EXERCISE PROMPT -> Can you put every line of the items below into a JSON list of strings, one string per line, with blank lines left out?

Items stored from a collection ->
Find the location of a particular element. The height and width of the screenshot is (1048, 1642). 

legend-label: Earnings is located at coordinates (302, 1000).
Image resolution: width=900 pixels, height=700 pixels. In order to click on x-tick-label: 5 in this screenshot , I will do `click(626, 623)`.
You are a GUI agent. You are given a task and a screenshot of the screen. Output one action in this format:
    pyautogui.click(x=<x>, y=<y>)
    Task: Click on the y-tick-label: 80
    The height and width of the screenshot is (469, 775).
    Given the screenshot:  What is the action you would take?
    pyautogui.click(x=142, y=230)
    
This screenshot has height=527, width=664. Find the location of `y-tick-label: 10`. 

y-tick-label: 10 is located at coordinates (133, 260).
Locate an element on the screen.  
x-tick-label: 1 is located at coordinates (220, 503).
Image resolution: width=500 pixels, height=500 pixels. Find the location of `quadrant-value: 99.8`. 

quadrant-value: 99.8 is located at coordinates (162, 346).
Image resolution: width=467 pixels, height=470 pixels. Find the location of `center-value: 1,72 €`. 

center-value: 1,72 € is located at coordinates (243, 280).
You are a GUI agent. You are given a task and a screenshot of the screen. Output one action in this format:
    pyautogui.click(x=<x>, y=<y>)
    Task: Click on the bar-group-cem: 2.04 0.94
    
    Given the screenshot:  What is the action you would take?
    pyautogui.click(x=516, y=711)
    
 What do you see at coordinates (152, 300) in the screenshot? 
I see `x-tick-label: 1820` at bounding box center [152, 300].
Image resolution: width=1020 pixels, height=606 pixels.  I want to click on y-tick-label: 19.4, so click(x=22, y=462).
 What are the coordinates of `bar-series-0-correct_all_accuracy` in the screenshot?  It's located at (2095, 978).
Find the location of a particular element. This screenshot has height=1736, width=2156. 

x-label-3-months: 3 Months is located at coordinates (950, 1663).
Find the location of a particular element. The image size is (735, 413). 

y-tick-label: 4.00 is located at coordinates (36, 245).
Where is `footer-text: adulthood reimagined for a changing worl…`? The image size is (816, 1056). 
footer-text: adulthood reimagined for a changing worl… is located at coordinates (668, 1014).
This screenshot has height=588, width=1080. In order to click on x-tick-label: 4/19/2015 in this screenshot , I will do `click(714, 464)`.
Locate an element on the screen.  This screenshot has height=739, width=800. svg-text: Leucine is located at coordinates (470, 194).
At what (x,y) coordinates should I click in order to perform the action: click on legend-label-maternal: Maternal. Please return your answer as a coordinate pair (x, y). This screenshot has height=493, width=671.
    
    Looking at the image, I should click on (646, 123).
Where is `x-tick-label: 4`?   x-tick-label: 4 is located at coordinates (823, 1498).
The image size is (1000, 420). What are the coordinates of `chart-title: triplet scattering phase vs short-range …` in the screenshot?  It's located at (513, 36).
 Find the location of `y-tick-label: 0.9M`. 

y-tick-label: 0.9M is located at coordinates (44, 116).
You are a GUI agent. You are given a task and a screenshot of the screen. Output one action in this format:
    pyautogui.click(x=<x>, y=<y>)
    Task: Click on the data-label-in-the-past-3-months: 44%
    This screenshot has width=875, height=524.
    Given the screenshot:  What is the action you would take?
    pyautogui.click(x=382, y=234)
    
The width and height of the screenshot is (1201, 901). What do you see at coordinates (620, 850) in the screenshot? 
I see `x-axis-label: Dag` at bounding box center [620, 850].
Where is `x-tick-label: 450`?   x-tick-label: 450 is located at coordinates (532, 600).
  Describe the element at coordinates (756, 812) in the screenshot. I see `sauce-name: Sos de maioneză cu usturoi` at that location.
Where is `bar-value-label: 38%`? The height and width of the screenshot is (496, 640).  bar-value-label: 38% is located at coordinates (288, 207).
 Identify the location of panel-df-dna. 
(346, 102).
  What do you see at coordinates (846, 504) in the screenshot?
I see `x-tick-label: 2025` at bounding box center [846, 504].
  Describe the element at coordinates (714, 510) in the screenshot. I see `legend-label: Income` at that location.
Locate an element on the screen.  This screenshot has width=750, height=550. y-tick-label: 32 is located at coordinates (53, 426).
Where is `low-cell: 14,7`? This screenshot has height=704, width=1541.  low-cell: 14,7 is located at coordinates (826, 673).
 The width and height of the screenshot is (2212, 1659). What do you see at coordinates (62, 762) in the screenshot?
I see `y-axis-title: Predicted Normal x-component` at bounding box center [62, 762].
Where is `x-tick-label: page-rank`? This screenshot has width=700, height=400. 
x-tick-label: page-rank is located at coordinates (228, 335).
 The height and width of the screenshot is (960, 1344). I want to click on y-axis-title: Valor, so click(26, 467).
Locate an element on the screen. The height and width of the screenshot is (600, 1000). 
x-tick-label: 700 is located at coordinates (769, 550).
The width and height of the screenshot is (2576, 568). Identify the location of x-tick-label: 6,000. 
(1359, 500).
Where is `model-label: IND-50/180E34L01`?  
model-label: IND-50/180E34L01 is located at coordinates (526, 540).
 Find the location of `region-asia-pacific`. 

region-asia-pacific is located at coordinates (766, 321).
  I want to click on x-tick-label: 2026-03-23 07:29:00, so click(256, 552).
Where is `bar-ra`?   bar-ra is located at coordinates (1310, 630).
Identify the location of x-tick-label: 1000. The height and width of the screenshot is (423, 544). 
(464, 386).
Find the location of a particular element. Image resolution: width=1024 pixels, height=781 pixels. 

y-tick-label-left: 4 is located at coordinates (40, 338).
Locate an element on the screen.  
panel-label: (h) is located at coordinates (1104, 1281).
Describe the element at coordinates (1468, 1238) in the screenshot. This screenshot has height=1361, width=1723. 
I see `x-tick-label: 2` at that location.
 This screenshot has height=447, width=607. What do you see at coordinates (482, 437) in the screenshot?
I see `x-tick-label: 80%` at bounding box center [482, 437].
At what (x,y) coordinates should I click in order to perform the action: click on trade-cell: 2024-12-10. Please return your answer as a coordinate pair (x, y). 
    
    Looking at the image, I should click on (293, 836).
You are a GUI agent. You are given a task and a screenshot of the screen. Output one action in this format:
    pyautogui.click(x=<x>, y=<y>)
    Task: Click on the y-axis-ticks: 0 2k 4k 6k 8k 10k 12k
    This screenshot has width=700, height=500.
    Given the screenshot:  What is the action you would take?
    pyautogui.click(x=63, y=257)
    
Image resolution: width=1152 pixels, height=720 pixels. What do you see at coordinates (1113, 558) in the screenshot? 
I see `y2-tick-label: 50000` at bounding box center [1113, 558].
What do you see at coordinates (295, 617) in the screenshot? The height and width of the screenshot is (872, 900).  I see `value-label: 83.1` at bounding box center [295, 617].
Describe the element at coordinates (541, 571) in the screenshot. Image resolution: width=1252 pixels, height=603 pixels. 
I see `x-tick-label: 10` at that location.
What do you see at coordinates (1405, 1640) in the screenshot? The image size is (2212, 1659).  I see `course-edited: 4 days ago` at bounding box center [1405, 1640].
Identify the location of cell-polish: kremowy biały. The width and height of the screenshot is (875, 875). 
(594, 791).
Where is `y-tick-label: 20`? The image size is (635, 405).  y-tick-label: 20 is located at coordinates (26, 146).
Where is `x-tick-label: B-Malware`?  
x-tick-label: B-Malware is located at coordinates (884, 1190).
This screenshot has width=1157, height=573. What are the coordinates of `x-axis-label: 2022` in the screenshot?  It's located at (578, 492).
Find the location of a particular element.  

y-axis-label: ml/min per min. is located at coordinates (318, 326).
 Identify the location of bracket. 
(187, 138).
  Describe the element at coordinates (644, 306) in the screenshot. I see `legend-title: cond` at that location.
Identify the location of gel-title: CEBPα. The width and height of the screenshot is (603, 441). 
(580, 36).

EXPECTED OUTPUT ->
[
  "Find the location of a particular element. The height and width of the screenshot is (1048, 1642). ",
  "legend-label: Earnings is located at coordinates (302, 1000).",
  "Image resolution: width=900 pixels, height=700 pixels. In order to click on x-tick-label: 5 in this screenshot , I will do `click(626, 623)`.",
  "You are a GUI agent. You are given a task and a screenshot of the screen. Output one action in this format:",
  "    pyautogui.click(x=<x>, y=<y>)",
  "    Task: Click on the y-tick-label: 80",
  "    The height and width of the screenshot is (469, 775).",
  "    Given the screenshot:  What is the action you would take?",
  "    pyautogui.click(x=142, y=230)",
  "This screenshot has height=527, width=664. Find the location of `y-tick-label: 10`. ",
  "y-tick-label: 10 is located at coordinates (133, 260).",
  "Locate an element on the screen.  ",
  "x-tick-label: 1 is located at coordinates (220, 503).",
  "Image resolution: width=500 pixels, height=500 pixels. Find the location of `quadrant-value: 99.8`. ",
  "quadrant-value: 99.8 is located at coordinates (162, 346).",
  "Image resolution: width=467 pixels, height=470 pixels. Find the location of `center-value: 1,72 €`. ",
  "center-value: 1,72 € is located at coordinates (243, 280).",
  "You are a GUI agent. You are given a task and a screenshot of the screen. Output one action in this format:",
  "    pyautogui.click(x=<x>, y=<y>)",
  "    Task: Click on the bar-group-cem: 2.04 0.94",
  "    Given the screenshot:  What is the action you would take?",
  "    pyautogui.click(x=516, y=711)",
  " What do you see at coordinates (152, 300) in the screenshot? ",
  "I see `x-tick-label: 1820` at bounding box center [152, 300].",
  "Image resolution: width=1020 pixels, height=606 pixels.  I want to click on y-tick-label: 19.4, so click(x=22, y=462).",
  " What are the coordinates of `bar-series-0-correct_all_accuracy` in the screenshot?  It's located at (2095, 978).",
  "Find the location of a particular element. This screenshot has height=1736, width=2156. ",
  "x-label-3-months: 3 Months is located at coordinates (950, 1663).",
  "Find the location of a particular element. The image size is (735, 413). ",
  "y-tick-label: 4.00 is located at coordinates (36, 245).",
  "Where is `footer-text: adulthood reimagined for a changing worl…`? The image size is (816, 1056). ",
  "footer-text: adulthood reimagined for a changing worl… is located at coordinates (668, 1014).",
  "This screenshot has height=588, width=1080. In order to click on x-tick-label: 4/19/2015 in this screenshot , I will do `click(714, 464)`.",
  "Locate an element on the screen.  This screenshot has height=739, width=800. svg-text: Leucine is located at coordinates (470, 194).",
  "At what (x,y) coordinates should I click in order to perform the action: click on legend-label-maternal: Maternal. Please return your answer as a coordinate pair (x, y). This screenshot has height=493, width=671.",
  "    Looking at the image, I should click on (646, 123).",
  "Where is `x-tick-label: 4`?   x-tick-label: 4 is located at coordinates (823, 1498).",
  "The image size is (1000, 420). What are the coordinates of `chart-title: triplet scattering phase vs short-range …` in the screenshot?  It's located at (513, 36).",
  " Find the location of `y-tick-label: 0.9M`. ",
  "y-tick-label: 0.9M is located at coordinates (44, 116).",
  "You are a GUI agent. You are given a task and a screenshot of the screen. Output one action in this format:",
  "    pyautogui.click(x=<x>, y=<y>)",
  "    Task: Click on the data-label-in-the-past-3-months: 44%",
  "    This screenshot has width=875, height=524.",
  "    Given the screenshot:  What is the action you would take?",
  "    pyautogui.click(x=382, y=234)",
  "The width and height of the screenshot is (1201, 901). What do you see at coordinates (620, 850) in the screenshot? ",
  "I see `x-axis-label: Dag` at bounding box center [620, 850].",
  "Where is `x-tick-label: 450`?   x-tick-label: 450 is located at coordinates (532, 600).",
  "  Describe the element at coordinates (756, 812) in the screenshot. I see `sauce-name: Sos de maioneză cu usturoi` at that location.",
  "Where is `bar-value-label: 38%`? The height and width of the screenshot is (496, 640).  bar-value-label: 38% is located at coordinates (288, 207).",
  " Identify the location of panel-df-dna. ",
  "(346, 102).",
  "  What do you see at coordinates (846, 504) in the screenshot?",
  "I see `x-tick-label: 2025` at bounding box center [846, 504].",
  "  Describe the element at coordinates (714, 510) in the screenshot. I see `legend-label: Income` at that location.",
  "Locate an element on the screen.  This screenshot has width=750, height=550. y-tick-label: 32 is located at coordinates (53, 426).",
  "Where is `low-cell: 14,7`? This screenshot has height=704, width=1541.  low-cell: 14,7 is located at coordinates (826, 673).",
  " The width and height of the screenshot is (2212, 1659). What do you see at coordinates (62, 762) in the screenshot?",
  "I see `y-axis-title: Predicted Normal x-component` at bounding box center [62, 762].",
  "Where is `x-tick-label: page-rank`? This screenshot has width=700, height=400. ",
  "x-tick-label: page-rank is located at coordinates (228, 335).",
  " The height and width of the screenshot is (960, 1344). I want to click on y-axis-title: Valor, so click(26, 467).",
  "Locate an element on the screen. The height and width of the screenshot is (600, 1000). ",
  "x-tick-label: 700 is located at coordinates (769, 550).",
  "The width and height of the screenshot is (2576, 568). Identify the location of x-tick-label: 6,000. ",
  "(1359, 500).",
  "Where is `model-label: IND-50/180E34L01`?  ",
  "model-label: IND-50/180E34L01 is located at coordinates (526, 540).",
  " Find the location of `region-asia-pacific`. ",
  "region-asia-pacific is located at coordinates (766, 321).",
  "  I want to click on x-tick-label: 2026-03-23 07:29:00, so click(256, 552).",
  "Where is `bar-ra`?   bar-ra is located at coordinates (1310, 630).",
  "Identify the location of x-tick-label: 1000. The height and width of the screenshot is (423, 544). ",
  "(464, 386).",
  "Find the location of a particular element. Image resolution: width=1024 pixels, height=781 pixels. ",
  "y-tick-label-left: 4 is located at coordinates (40, 338).",
  "Locate an element on the screen.  ",
  "panel-label: (h) is located at coordinates (1104, 1281).",
  "Describe the element at coordinates (1468, 1238) in the screenshot. This screenshot has height=1361, width=1723. ",
  "I see `x-tick-label: 2` at that location.",
  " This screenshot has height=447, width=607. What do you see at coordinates (482, 437) in the screenshot?",
  "I see `x-tick-label: 80%` at bounding box center [482, 437].",
  "At what (x,y) coordinates should I click in order to perform the action: click on trade-cell: 2024-12-10. Please return your answer as a coordinate pair (x, y). ",
  "    Looking at the image, I should click on (293, 836).",
  "You are a GUI agent. You are given a task and a screenshot of the screen. Output one action in this format:",
  "    pyautogui.click(x=<x>, y=<y>)",
  "    Task: Click on the y-axis-ticks: 0 2k 4k 6k 8k 10k 12k",
  "    This screenshot has width=700, height=500.",
  "    Given the screenshot:  What is the action you would take?",
  "    pyautogui.click(x=63, y=257)",
  "Image resolution: width=1152 pixels, height=720 pixels. What do you see at coordinates (1113, 558) in the screenshot? ",
  "I see `y2-tick-label: 50000` at bounding box center [1113, 558].",
  "What do you see at coordinates (295, 617) in the screenshot? The height and width of the screenshot is (872, 900).  I see `value-label: 83.1` at bounding box center [295, 617].",
  "Describe the element at coordinates (541, 571) in the screenshot. Image resolution: width=1252 pixels, height=603 pixels. ",
  "I see `x-tick-label: 10` at that location.",
  "What do you see at coordinates (1405, 1640) in the screenshot? The image size is (2212, 1659).  I see `course-edited: 4 days ago` at bounding box center [1405, 1640].",
  "Identify the location of cell-polish: kremowy biały. The width and height of the screenshot is (875, 875). ",
  "(594, 791).",
  "Where is `y-tick-label: 20`? The image size is (635, 405).  y-tick-label: 20 is located at coordinates (26, 146).",
  "Where is `x-tick-label: B-Malware`?  ",
  "x-tick-label: B-Malware is located at coordinates (884, 1190).",
  "This screenshot has width=1157, height=573. What are the coordinates of `x-axis-label: 2022` in the screenshot?  It's located at (578, 492).",
  "Find the location of a particular element.  ",
  "y-axis-label: ml/min per min. is located at coordinates (318, 326).",
  " Identify the location of bracket. ",
  "(187, 138).",
  "  Describe the element at coordinates (644, 306) in the screenshot. I see `legend-title: cond` at that location.",
  "Identify the location of gel-title: CEBPα. The width and height of the screenshot is (603, 441). ",
  "(580, 36)."
]